Inside the Mobility pavilion at Expo 2020 Dubai is an immersive display that features giant, hyperrealistic statues of three key Arab figures in the history of exploration -- Al Bakri, Ibn Battuta and Ibn Majid.

The statues would be over 50 feet tall if they were standing, but have to be sitting down to fit in the building.

The exhibit was built by New Zealand's Weta Workshop, a special effects firm that has worked on films such as "Blade Runner 2049," "Avatar," and "The Lord of the Rings" trilogy.

About 20,000 individual holes had to be drilled into the faces to insert the beards. The eyes were made using high-definition 3D printers.

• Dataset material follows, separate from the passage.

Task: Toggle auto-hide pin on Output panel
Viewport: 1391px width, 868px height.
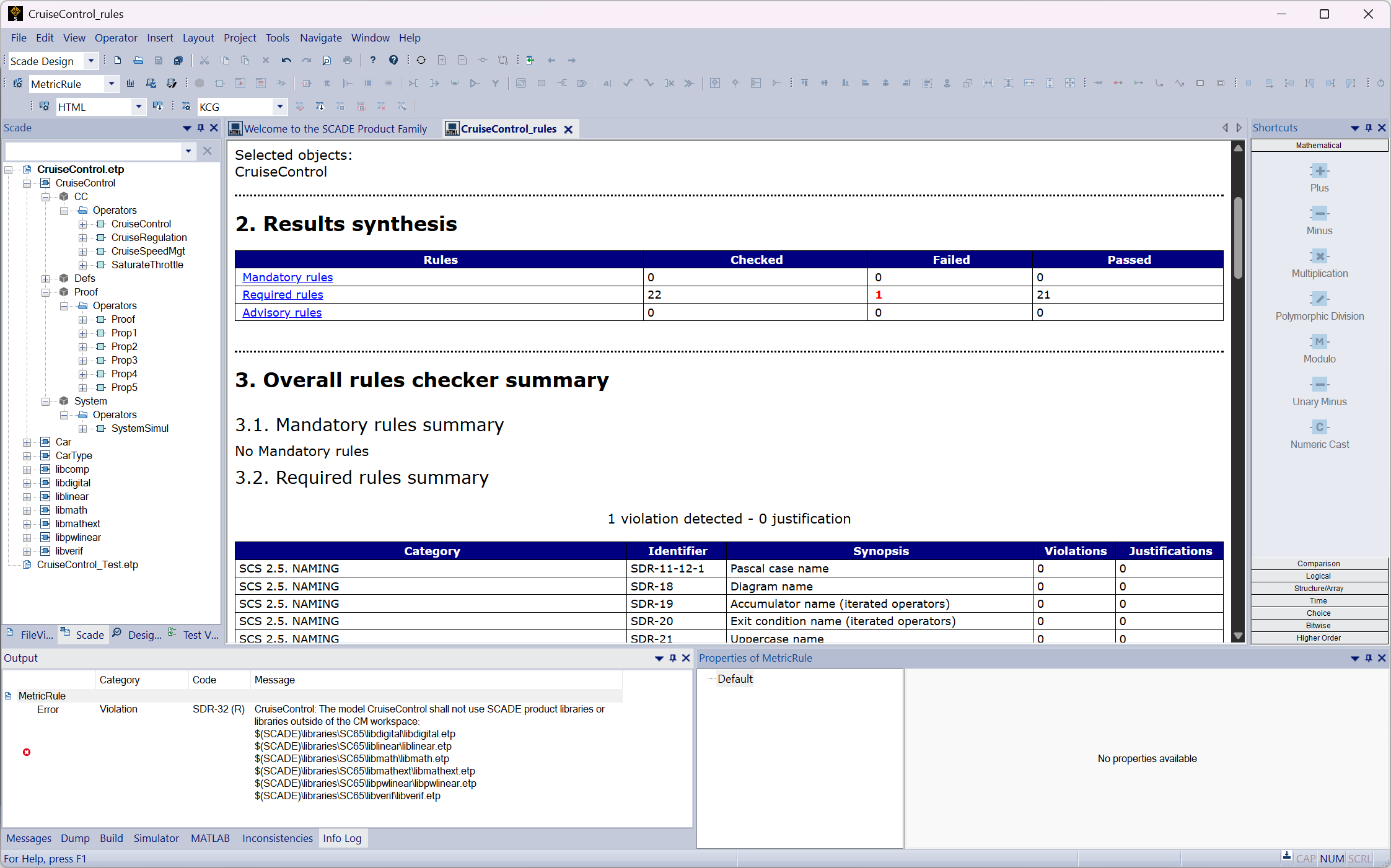Action: [673, 658]
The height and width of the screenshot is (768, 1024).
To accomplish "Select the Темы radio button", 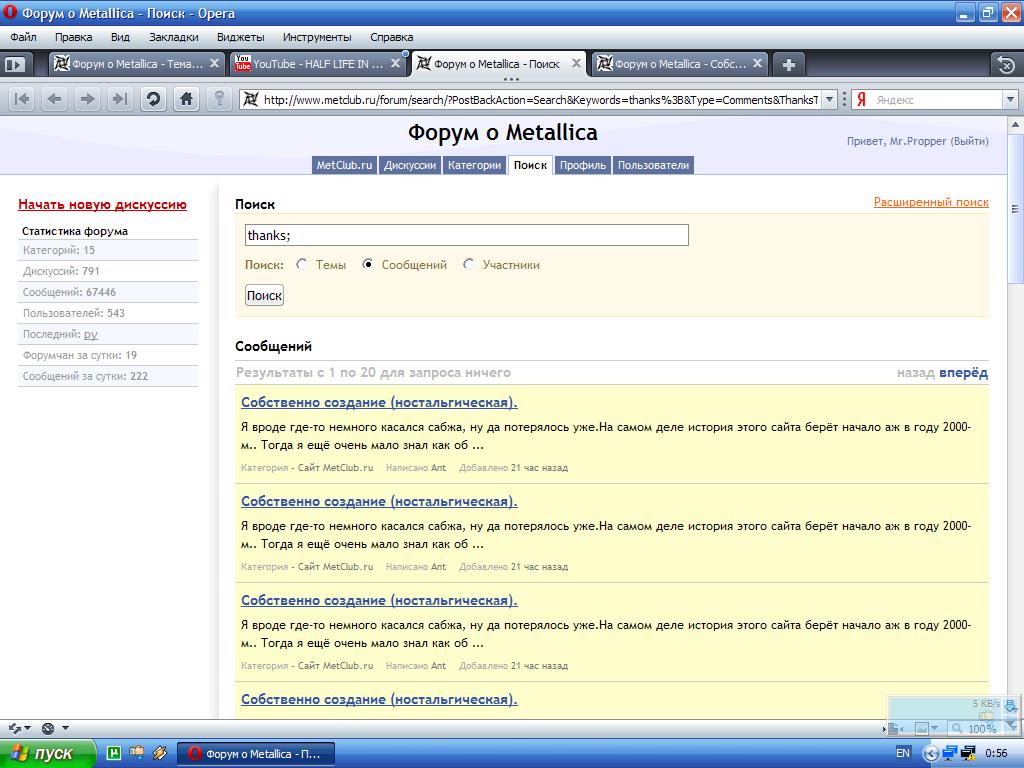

"One of the things that we love to specialize in here at the workshop is creating larger than life figures," said Richard Taylor, co-founder of Weta Workshop. "This is the largest scale that we've worked at to date ... a combination of traditional hand skill sculpting, digital modeling and 3D printing, utilizing molding and casting."

Each piece of clothing is made of one-and-a half kilometers (1 mile) of fabric.

"We developed these characters in the form of giants to create a sense of awe and scale, so that as our audience travel around them, it almost becomes filmic in its monumental scale and its epic qualities," said Taylor.

As well as looking at the history of human mobility, the display pays tribute to modern advances such as space travel. Expo 2020 Dubai is open to the public until the end of March 2022.